I also bought a new 500GB drive to back up to.
I'm not going take my MacBook all over house with 6 pound Hard Drive hanging from it.
I think this is ridiculous to have a delay like this especially after waiting 6 months originally.
This OS was supposed to be out in the Spring of 2007. They should have never released it if it was not finished.
More corporate crap! Getting out a product half ass just to make a buck for the holidays.
doinka
Kaiser-Machead
Posted 11:35 PM 31/10/07
I'll stick to my FireWire drive. My little Netgear WGT624 is just fine as the internet-only doohicky.
Kaiser-Machead
brandon2084
Posted 4:46 AM 1/11/07
The terminal commands don't work with the final release, they were for the last beta of leopard.
I tried the "connect to computer first" trick and while TM saw the drive over the network and tried to backup to it (having to start over from scratch btw, it did not see my previous backup), it would always hang halfway through and I'd have to restart my AEBS. I excluded system files and applications, getting the backup a lot smaller, and it still hung. On a fluke it finally completed its first backup, but when I tried to "travel through time" all it would show is the present state, no backups. I think it had something to do with the sparse image it backed everything up into.
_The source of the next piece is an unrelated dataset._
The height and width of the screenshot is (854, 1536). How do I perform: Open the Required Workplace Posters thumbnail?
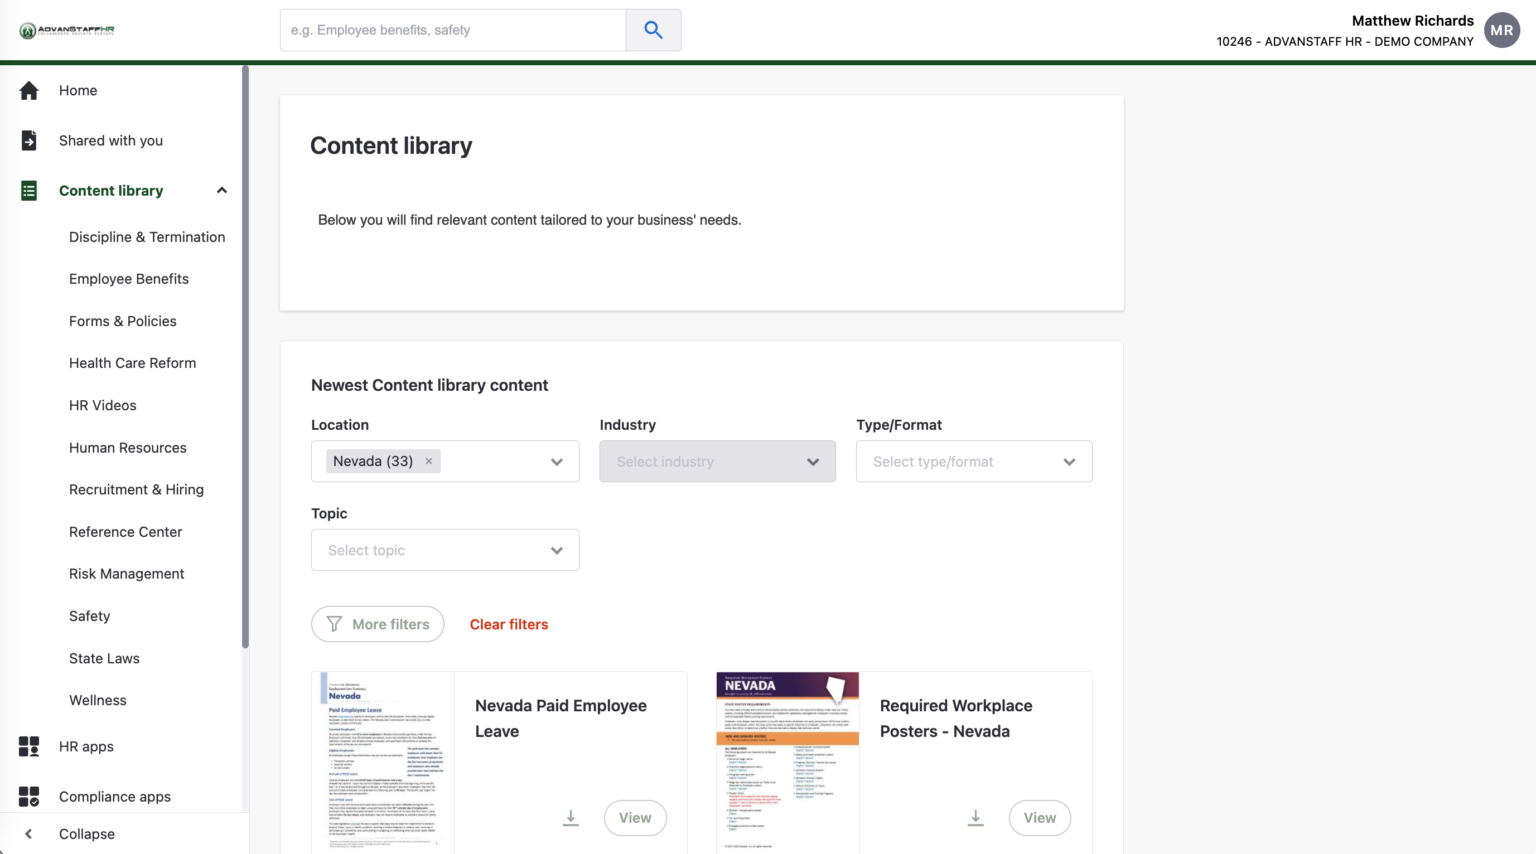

So I just partitioned my macbook pro's drive so I could use TM, and I do nightly backups of my home folder using .Mac Backup to my airdisk. It's not ideal, but it's the best solution for me until they get FULL support for Airdisks in TM.
brandon2084
kaosfere
Posted 10:39 AM 1/11/07
I was severely disappointed to have TimeMachine stop working in the final release, as it was gloriously backing up to a Netatalk share running on one of my Linux boxes under the previews.
However, after a lot of effort, I figured out how to get it to work.
1) Create a new, small partition on your hard drive (or just connect a USB drive), and name it what you want your share to be called.
2) Mount your share under a temporary, alternate name.
3) Configure TimeMachine to back up to the partition you created in step 1. Let it begin a backup, then cancel out of it, and turn TimeMachine off.
4) In the top level of the mounted disk, you will find (amongst other items), the above-mentioned .com.apple.timemachine.supported file, as well as a second dot-file named after your MAC address. Copy both of these to the top level of the network share.
5) Unmount the local hard drive. Remove it if it was a USB drive. If you created a partition on an internal drive, *delete it*.
6) Remount the network share under the original name -- the one that was on the physical disk. It is important that these be identical.
7) Turn TimeMachine on. It should begin backing up to the new share.
This still has the problem mentioned above of not being able to browse it directly from the TimeMachine client. However, if you right-click on the TimeMachine icon in the dock, you will see an option for "Browse an alternate TimeMachine disk." If you choose that, and select the .sparsebundle file on your network share, you will be able to fully browse your backups and restore in the expected way.